Court Opinion

ID: 4009592
Source: CourtListenerOpinion
Date Created: 2016-07-06 11:10:04.338744+00
Date Added: 2024-06-11T13:34:47.179193
License: Public Domain

I concur in the opinion of the court in so far as it holds that an act of the legislature duly certified as enacted cannot be defeated by evidence other than that appearing in or from the legislative journals and records.  But for the reasons below briefly stated I am of opinion that the court should not, either of its own motion or pursuant to the instant act, integrate the bar of the state into an association or establish regulations for the conduct of the association's affairs.
In In re Cannon, 206 Wis. 374, 395,240 N.W. 441, this court said:
"We admit that courts have no concern with the qualifications of lawyers except in so far as they are permitted to participate in the administration of the law in actions and proceedings in courts of law and equity.  If the legislature desires to classify attorneys at law, we are free to say that courts would not be concerned with the qualifications of those permitted to perform legal services or to give legal advice which has nothing to do with the administration of the law in actions and proceedings in courts of law and equity.  The legislature may establish such qualifications as it chooses for those who are permitted to act as conveyancers, examiners of title, organizers of corporations, or any other type of legal services which does not give them power to influence the course of justice as administered by the courts."
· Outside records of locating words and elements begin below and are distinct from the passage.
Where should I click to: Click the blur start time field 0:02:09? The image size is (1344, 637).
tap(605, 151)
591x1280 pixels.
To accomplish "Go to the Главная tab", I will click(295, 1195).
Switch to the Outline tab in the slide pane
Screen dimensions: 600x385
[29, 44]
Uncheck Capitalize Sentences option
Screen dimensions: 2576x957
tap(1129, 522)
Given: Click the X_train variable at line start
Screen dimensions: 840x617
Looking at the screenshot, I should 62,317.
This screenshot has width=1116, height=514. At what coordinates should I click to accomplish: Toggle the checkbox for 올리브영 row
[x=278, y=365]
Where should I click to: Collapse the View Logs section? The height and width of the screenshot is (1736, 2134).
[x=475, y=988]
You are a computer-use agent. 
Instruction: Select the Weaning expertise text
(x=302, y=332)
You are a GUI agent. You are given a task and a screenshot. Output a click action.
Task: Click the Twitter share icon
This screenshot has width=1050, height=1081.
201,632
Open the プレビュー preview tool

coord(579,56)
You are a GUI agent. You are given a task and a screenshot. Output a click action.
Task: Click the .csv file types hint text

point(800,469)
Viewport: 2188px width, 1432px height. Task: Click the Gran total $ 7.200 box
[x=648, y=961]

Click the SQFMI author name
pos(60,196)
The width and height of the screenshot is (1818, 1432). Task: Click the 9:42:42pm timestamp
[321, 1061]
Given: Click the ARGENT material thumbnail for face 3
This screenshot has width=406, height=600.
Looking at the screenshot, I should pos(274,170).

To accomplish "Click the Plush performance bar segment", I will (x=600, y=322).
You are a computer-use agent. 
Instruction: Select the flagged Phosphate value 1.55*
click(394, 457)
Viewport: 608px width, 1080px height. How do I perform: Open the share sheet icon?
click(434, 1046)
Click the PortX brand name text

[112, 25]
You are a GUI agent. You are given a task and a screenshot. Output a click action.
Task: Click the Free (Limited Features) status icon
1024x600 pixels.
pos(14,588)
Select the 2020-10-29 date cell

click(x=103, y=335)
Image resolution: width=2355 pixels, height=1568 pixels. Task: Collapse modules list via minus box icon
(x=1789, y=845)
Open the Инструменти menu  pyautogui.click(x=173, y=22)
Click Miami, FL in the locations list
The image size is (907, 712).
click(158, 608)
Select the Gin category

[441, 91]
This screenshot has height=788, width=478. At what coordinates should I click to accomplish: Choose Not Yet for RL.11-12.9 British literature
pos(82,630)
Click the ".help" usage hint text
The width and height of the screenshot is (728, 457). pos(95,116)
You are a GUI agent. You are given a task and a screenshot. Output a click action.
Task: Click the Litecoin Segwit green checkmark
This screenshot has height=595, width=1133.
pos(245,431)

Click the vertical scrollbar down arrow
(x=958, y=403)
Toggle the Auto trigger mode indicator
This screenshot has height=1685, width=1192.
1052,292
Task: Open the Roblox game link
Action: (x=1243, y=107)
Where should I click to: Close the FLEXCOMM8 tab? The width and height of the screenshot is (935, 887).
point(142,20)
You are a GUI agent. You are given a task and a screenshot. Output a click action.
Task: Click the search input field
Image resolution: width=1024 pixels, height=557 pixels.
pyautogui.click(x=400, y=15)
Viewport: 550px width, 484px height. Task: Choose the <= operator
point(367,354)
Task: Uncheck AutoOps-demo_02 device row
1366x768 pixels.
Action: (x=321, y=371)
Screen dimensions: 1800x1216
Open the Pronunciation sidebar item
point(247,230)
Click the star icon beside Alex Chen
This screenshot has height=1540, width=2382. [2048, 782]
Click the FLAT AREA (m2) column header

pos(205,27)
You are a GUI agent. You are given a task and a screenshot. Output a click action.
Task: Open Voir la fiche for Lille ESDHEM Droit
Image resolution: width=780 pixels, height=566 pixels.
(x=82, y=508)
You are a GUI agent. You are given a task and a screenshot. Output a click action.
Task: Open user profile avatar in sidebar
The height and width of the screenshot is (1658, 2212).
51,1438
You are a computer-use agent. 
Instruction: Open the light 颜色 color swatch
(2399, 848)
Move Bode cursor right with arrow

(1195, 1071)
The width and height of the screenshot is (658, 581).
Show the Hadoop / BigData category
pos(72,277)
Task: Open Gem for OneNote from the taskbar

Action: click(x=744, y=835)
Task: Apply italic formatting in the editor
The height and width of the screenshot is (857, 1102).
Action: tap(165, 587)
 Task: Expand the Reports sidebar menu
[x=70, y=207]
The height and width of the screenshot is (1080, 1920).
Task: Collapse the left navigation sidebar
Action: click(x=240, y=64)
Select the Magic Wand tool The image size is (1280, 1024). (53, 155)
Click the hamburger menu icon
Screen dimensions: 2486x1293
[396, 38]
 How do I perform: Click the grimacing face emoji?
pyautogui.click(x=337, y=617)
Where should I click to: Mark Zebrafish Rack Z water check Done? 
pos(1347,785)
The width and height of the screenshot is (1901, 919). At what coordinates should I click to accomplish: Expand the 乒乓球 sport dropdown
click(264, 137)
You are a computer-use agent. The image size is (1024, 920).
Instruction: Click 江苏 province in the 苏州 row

I had supposed that the above quotation expresses the declared and settled law of this state in respect of control of the bar, and I think we should not change that law to permit carrying out the legislative will to integrate the bar of the state as indicated by the instant act and can perceive no other valid reason for doing so.  Under the law as above stated, the court may establish such qualifications for members of the bar as it deems appropriate to secure or further proper and efficient administration of justice by the courts in actions or proceedings at law or in equity instituted before them.  It can go no *Page 56 
further of its own motion, and the legislature cannot empower it to go any further.  And I am unable to perceive that an integrated bar or membership therein has any bearing whatever on the qualifications of a person to act as an attorney in the prosecution or defense of actions or proceedings in courts of law or equity.
If the legislature sees fit, in the exercise of its police power, as a means of protecting or furthering the public welfare, it may, perhaps, integrate the bar and establish such regulations for the conduct of the affairs of the association it creates as it deems necessary or appropriate; but if it may it would seem that it may, for like reason if there be any, organize the barbers and the plumbers and the machinists and the members of any other trade or class of workmen into a trade or labor union.  But if the legislature may in the exercise of its police power do what the instant act directs the court to do, it may not, in my opinion, delegate the exercise of that power to this court, and the instant act attempts to do just that in telling the court to organize the bar of the state into an association and establish regulations for the conduct of its affairs.